**Challenges**
(1) According to the passage on model accuracy metrics, how large may the accuracy drop be across the most frequently used language pairs of a neural machine translation model?
(2) Continue the passage on model accuracy metrics from where it stops.

Computer vision (image and video)

: There are a variety of models in the computer vision domain that exploit different model architectures as well as accuracy metrics. Overall, the accuracy requirements for CV models are not as strict as for the recommendation models. For classification and detection models, commonly used accuracy metrics are top-1/top-5 scores or mAP (mean average precision) score where the accuracy threshold for quantization could be up to 1%. For the backbone models that only produce embeddings to further feed downstream models, cosine similarity is used to evaluate the quality of the embeddings. In this case, we expect to achieve

cosine similarity on the embeddings using low-precision models, but we should further check the end-to-end accuracies on the downstream models and enforce their requirements to be met.

Natural Language Processing (NLP)

: NLP workloads encompass a broad range of tasks, such as text embedding and classification, natural language understanding (NLU), and neural machine translation (NMT). Text embedding models are backbone models that generate embeddings which are processed by downstream models. Similar to CV applications, we use cosine similarity to evaluate the impact of low precision arithmetic, in addition to downstream model accuracy. For classification tasks, e.g., NLU intent classification to identify a task and task parameters, top-1 accuracy is appropriate. Finally, the BLEU (Bilingual evaluation understudy) score is commonly used to evaluate the translation accuracy for one pair of source and target languages. For a given NMT model, we need to check BLEU scores of all the most frequently used language pairs and make sure the accuracy drop is less than 0.1%.

**Records shown**

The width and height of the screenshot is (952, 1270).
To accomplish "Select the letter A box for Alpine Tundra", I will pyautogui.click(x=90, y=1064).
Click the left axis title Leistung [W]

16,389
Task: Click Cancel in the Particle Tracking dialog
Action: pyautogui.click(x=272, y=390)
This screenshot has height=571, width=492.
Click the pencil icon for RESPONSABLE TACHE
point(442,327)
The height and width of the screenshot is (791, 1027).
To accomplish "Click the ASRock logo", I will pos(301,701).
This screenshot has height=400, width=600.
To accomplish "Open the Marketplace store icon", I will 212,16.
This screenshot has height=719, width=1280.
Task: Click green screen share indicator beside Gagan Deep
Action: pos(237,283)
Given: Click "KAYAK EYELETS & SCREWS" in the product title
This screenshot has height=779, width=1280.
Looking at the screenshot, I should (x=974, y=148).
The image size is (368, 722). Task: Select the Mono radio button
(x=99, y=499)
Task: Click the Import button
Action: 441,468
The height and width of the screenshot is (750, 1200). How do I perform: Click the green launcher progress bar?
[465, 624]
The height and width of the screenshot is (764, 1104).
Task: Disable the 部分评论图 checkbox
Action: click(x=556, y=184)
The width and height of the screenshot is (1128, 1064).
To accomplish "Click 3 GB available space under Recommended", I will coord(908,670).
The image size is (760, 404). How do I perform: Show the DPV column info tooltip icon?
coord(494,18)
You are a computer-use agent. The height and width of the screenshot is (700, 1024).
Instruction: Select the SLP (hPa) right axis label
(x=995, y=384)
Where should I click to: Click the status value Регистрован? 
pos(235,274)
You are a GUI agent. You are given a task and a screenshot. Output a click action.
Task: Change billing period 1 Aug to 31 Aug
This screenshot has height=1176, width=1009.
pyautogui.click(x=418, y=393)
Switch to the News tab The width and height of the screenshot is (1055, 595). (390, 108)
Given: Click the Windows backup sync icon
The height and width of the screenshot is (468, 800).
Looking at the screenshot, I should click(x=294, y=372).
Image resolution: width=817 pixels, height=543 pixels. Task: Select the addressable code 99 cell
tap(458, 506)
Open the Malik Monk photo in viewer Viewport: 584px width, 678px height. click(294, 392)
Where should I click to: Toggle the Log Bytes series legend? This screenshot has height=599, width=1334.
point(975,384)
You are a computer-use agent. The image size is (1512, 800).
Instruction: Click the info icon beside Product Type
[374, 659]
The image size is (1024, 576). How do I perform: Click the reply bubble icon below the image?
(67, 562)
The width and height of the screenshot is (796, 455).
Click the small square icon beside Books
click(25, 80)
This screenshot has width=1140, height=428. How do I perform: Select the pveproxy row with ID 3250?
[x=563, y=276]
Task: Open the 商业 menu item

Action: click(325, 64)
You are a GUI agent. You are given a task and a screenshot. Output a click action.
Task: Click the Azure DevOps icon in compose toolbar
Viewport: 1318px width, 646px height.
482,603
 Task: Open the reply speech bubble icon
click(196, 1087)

**Expected results**
(1) It must be less than 0.1%.

(2)
V-B Quantization workflow

Since quantization could incur accuracy loss for the model inference, we want to apply quantization only on the compute-heavy operators. So, the first step in the quantization workflow is to profile performance, which can identify the operators that are top bottlenecks in the end-to-end inference latency and are hence a priority for quantization. And then we explore different quantization schemes on the target operators, such as FP16, int8 or int4, etc. We search the quantization schemes with different precisions iteratively until the end-to-end accuracy can meet the application-level requirement. We use the per-layer quantization error as the feedback and try to increase the precision for those operators that could otherwise incur high quantization errors.

For recommendation systems, the Fully Connected (FC) and Sparse Lengths Sum (SLS) operators account for most of the inference latency so we try to execute these operators in either the Vector Cores or Matrix Engines. The SLS operators are described briefly in Section II. The embedding tables of recent recommendation models contain more than a hundred gigabytes of parameters. Using mixed precision of int8 and int4 for the embedding tables [16] can greatly reduce the memory capacity and the model size without compromising the accuracy. The compute of SLS operators can also be done in FP16 in the Vector Cores without accuracy loss. For the FC operators, we try to use int8 quantization on as many operators as possible, but fall back to FP16 when the quantization error is too high. Usually we need to skip a few FC operators, including the last FC, in order to meet our requirement to be within the 0.05% NE threshold.

For the CV and NLP models, int8 quantization usually works for most of the operators in the model, except the first convolution operator and the last non-linear operator. For the int8 operators, channelwise quantization is used for accuracy. And the rest of the model will run in FP16. The NLP results in this paper reflect FP16 execution.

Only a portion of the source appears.